If you have confirmed that you are pregnant with gallstones or any other gallbladder disease, it will be up to you and your doctor to determine the next step. For “silent gallstones” or gallstones not causing any pain, you may be advised to wait and see while keeping a healthy diet and lifestyle. Doctors may also prescribe ursodeoxycholic acid or bile salts to give you relief from gallbladder symptoms. Other conservative treatments include the use of intravenous fluids, antispasmodics, certain antibiotics, and correction of electrolyte imbalance.

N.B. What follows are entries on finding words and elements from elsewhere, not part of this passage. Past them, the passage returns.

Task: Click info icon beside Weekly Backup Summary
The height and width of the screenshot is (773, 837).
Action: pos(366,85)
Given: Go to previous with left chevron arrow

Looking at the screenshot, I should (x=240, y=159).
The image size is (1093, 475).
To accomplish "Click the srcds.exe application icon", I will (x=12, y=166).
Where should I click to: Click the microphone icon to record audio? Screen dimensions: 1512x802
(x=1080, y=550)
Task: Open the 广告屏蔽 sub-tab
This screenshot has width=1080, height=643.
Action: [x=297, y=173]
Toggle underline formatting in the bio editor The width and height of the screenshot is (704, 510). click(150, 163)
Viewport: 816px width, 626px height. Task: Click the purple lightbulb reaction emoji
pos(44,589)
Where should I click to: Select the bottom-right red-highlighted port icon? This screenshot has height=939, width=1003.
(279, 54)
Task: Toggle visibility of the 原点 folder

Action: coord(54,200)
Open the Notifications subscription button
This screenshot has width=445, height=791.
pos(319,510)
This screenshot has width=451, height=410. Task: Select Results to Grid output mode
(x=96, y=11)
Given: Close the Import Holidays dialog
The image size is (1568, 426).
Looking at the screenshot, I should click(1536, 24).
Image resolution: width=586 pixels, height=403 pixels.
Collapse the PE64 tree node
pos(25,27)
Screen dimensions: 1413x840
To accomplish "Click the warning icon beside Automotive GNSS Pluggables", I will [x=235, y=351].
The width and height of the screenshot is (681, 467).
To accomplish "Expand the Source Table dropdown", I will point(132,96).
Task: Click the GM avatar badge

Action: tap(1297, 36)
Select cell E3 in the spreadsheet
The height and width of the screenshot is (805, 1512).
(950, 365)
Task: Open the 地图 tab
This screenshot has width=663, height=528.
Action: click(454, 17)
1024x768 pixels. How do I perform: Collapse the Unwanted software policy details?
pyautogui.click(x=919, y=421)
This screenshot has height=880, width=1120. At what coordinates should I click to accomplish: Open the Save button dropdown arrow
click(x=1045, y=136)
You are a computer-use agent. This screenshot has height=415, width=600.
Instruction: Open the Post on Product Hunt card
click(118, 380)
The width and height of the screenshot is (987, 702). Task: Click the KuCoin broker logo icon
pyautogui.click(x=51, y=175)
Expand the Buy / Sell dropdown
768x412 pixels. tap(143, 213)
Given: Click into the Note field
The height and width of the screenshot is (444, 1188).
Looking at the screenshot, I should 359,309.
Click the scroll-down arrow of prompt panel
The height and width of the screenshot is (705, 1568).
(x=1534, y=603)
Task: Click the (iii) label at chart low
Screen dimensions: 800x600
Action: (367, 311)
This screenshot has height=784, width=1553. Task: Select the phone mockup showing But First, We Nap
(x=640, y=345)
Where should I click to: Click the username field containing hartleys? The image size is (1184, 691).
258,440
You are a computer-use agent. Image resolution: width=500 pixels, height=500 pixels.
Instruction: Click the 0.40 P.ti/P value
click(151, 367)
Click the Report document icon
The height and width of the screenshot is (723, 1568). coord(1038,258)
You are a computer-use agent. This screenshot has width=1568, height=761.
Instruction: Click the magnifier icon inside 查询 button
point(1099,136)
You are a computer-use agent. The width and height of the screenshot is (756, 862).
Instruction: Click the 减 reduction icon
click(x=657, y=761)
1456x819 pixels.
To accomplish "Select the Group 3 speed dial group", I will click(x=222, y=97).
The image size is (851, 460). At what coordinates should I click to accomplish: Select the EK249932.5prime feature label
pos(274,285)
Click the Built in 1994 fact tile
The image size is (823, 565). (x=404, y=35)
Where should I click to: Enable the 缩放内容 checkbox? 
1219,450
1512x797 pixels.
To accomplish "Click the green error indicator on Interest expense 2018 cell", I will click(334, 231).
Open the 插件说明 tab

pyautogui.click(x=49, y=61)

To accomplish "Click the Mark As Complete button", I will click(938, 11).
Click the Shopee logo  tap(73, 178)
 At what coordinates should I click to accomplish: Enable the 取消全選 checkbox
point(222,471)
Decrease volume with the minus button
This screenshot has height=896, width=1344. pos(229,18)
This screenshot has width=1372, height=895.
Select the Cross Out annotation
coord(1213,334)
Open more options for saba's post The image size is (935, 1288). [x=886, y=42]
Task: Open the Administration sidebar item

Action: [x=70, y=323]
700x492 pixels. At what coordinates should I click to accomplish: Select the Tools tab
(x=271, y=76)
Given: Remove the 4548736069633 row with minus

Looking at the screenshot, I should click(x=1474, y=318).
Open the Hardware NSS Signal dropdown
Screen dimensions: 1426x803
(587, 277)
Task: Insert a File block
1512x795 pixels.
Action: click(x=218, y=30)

In cases when there is already infection, inflammation or blockage within the biliary system, your doctor may decide to remove your gallbladder. However, this is not the preferred treatment and it would still need to be cleared on a case-to-case basis. Unless symptoms are acute, cholecystectomy is usually done during the second trimester of pregnancy to minimize the risk of affecting the baby. The surgical technique that is most commonly used is laparoscopy as this is a lot less invasive than other procedures.
Physical movement moves your “chi”, your lymph, your blood, and your bile. It also helps to move the bowel. Exercise can also help your mood. It can get uncomfortable to move during the last trimester for some. However, lack of movement just contributes to the stagnation of the bile and the gallbladder which adds to discomfort in other areas. So try to get in at least some light exercise on a daily basis.
Females are twice as likely as males to develop gallbladder issues. Unfortunately, the risk of gallstones and other related diseases increases with the number of pregnancies and as you get older. Gallbladder removal is also not a foolproof way to rid you of these symptoms. Therefore, keeping an active lifestyle and staying away from other possible causes of gallbladder problems will always be a good thing. And continuing a healthy diet even after pregnancy will surely work to your advantage.